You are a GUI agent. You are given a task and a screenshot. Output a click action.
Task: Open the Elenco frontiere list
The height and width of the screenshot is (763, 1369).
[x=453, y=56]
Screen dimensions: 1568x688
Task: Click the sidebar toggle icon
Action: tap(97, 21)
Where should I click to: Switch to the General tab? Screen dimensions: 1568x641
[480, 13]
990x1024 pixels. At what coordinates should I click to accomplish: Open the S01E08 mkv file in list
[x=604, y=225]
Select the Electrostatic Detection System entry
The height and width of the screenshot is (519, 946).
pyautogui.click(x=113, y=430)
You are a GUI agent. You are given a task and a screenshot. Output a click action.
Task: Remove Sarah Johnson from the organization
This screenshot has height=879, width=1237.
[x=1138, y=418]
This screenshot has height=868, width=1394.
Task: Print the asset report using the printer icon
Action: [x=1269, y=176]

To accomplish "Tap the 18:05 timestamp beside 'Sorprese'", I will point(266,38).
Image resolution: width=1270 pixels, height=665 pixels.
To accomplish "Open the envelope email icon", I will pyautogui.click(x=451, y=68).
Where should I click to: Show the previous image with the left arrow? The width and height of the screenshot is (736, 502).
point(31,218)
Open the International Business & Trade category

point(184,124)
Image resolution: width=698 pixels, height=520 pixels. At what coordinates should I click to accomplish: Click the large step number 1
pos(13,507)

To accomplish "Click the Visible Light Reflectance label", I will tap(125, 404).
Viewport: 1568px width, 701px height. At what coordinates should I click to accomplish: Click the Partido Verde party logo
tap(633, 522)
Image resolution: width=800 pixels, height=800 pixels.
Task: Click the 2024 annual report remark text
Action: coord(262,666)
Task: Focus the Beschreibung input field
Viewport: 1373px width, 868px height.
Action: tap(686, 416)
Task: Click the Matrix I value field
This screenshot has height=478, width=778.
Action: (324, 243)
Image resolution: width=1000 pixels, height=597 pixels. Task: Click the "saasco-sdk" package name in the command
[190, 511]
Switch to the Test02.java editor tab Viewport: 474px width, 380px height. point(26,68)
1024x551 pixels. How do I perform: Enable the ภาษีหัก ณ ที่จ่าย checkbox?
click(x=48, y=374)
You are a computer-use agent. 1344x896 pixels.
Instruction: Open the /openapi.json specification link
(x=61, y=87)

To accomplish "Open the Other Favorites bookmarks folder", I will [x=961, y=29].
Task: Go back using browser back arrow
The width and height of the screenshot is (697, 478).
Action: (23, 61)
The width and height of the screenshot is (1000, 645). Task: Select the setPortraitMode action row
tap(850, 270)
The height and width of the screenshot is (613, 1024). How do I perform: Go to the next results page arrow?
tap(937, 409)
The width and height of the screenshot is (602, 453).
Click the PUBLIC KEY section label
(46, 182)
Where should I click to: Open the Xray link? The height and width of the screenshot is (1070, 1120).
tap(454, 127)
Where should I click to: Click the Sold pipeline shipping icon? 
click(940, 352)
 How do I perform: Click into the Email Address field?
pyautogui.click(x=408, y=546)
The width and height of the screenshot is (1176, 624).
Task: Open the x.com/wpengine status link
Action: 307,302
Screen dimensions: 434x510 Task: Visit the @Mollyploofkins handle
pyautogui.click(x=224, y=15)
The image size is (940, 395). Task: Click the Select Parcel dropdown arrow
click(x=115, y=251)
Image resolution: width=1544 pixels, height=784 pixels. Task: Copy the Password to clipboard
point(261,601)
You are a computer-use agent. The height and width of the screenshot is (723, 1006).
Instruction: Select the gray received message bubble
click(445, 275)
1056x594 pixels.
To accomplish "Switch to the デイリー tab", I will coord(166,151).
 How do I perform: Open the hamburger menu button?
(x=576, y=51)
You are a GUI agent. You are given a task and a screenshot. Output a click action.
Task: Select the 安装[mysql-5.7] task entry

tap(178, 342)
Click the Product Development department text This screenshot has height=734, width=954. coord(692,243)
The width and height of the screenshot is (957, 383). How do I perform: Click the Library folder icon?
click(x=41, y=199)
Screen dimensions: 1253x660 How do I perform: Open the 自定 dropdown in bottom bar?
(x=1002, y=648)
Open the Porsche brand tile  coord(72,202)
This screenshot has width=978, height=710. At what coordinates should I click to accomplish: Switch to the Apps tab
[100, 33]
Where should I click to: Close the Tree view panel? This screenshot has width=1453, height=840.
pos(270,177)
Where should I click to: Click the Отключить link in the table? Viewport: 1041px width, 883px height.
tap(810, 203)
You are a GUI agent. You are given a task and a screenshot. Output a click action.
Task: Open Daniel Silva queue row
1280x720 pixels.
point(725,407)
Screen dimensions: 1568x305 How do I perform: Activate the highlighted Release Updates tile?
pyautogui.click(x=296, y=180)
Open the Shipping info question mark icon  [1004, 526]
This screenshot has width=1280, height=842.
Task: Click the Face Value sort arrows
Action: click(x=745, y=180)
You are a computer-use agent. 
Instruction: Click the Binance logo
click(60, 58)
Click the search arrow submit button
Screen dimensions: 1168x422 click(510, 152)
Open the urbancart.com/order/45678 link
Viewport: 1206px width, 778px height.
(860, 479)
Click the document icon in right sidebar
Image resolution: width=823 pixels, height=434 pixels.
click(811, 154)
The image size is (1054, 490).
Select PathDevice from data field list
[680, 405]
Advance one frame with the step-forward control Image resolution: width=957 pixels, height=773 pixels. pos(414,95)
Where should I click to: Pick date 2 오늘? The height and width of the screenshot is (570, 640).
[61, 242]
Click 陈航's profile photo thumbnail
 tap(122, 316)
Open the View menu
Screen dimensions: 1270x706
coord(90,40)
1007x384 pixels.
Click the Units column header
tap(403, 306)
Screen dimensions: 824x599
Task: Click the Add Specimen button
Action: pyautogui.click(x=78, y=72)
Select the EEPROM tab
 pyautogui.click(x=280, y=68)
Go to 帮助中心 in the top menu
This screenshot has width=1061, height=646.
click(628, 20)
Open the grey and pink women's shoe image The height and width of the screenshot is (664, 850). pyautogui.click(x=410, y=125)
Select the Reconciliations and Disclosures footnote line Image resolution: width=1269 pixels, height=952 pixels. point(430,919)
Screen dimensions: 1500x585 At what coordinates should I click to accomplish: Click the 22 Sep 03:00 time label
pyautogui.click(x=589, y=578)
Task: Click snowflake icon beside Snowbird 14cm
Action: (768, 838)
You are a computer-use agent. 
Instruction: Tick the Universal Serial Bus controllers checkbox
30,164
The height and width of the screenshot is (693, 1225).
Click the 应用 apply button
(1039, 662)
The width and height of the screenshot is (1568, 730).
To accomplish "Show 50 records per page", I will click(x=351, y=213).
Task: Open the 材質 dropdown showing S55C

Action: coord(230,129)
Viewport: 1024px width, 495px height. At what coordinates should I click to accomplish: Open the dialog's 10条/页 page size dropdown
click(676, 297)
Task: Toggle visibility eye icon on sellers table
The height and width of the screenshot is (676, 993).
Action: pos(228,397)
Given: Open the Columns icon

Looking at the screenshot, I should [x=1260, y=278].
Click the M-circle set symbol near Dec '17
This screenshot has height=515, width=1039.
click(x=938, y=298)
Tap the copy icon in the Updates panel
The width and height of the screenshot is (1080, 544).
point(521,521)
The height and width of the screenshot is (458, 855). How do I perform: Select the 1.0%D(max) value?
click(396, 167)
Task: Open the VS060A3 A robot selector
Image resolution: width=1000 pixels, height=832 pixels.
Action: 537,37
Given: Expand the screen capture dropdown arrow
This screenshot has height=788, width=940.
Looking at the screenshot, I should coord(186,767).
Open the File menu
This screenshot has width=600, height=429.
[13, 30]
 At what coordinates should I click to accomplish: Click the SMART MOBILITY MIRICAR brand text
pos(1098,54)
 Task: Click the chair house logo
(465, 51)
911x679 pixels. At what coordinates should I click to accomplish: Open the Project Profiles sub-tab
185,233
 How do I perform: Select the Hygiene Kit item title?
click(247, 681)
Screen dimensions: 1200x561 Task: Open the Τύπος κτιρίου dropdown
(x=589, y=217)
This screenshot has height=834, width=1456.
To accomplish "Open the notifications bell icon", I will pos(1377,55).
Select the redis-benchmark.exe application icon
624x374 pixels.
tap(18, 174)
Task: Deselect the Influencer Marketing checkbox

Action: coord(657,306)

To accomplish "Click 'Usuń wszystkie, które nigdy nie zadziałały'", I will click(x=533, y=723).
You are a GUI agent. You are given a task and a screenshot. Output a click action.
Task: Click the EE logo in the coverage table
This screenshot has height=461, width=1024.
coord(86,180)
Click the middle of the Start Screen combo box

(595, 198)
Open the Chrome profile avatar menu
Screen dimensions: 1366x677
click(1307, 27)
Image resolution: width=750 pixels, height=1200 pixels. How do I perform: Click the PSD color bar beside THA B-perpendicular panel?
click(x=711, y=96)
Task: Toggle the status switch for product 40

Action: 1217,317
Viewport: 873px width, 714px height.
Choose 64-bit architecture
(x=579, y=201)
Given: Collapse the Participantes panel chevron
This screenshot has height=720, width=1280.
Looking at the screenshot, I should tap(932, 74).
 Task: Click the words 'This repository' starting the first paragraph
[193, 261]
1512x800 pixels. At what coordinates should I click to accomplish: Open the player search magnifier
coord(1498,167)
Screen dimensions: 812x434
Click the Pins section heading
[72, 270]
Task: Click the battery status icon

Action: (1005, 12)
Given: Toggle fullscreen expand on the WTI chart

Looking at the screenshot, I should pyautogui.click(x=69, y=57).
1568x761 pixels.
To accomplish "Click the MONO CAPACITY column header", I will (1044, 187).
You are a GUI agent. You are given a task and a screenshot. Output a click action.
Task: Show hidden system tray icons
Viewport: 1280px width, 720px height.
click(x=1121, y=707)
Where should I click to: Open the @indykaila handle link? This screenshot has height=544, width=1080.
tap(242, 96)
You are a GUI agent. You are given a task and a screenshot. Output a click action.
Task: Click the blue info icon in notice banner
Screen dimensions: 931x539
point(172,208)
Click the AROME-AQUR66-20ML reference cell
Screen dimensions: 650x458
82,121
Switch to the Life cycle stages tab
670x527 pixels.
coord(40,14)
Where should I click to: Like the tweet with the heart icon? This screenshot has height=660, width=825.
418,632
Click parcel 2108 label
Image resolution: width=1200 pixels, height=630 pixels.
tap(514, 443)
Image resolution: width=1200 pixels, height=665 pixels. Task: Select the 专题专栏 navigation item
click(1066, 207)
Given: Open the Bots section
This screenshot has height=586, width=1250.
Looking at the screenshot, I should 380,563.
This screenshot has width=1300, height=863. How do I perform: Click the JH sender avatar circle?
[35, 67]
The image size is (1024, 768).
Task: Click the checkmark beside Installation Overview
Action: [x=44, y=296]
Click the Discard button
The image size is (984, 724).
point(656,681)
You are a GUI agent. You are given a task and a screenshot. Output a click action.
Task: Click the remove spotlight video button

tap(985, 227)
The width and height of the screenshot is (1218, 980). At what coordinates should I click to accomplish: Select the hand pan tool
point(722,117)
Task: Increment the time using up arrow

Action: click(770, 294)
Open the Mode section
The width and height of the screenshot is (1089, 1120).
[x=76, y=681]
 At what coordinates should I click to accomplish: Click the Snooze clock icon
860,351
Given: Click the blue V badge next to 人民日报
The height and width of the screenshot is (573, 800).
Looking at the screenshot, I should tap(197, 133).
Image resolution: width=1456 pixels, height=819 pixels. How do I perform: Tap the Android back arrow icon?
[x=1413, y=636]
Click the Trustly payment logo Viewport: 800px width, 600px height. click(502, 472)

### Description of the task:
As the answer, set down only the lines from the data above between the one holding "1280x720 pixels." and the one holding "Open the grey", inclusive, exactly as they read.

### Response to the task:
1280x720 pixels.
point(725,407)
Screen dimensions: 1568x305 How do I perform: Activate the highlighted Release Updates tile?
pyautogui.click(x=296, y=180)
Open the Shipping info question mark icon  [1004, 526]
This screenshot has width=1280, height=842.
Task: Click the Face Value sort arrows
Action: click(x=745, y=180)
You are a computer-use agent. 
Instruction: Click the Binance logo
click(60, 58)
Click the search arrow submit button
Screen dimensions: 1168x422 click(510, 152)
Open the urbancart.com/order/45678 link
Viewport: 1206px width, 778px height.
(860, 479)
Click the document icon in right sidebar
Image resolution: width=823 pixels, height=434 pixels.
click(811, 154)
The image size is (1054, 490).
Select PathDevice from data field list
[680, 405]
Advance one frame with the step-forward control Image resolution: width=957 pixels, height=773 pixels. pos(414,95)
Where should I click to: Pick date 2 오늘? The height and width of the screenshot is (570, 640).
[61, 242]
Click 陈航's profile photo thumbnail
 tap(122, 316)
Open the View menu
Screen dimensions: 1270x706
coord(90,40)
1007x384 pixels.
Click the Units column header
tap(403, 306)
Screen dimensions: 824x599
Task: Click the Add Specimen button
Action: pyautogui.click(x=78, y=72)
Select the EEPROM tab
 pyautogui.click(x=280, y=68)
Go to 帮助中心 in the top menu
This screenshot has width=1061, height=646.
click(628, 20)
Open the grey and pink women's shoe image The height and width of the screenshot is (664, 850). pyautogui.click(x=410, y=125)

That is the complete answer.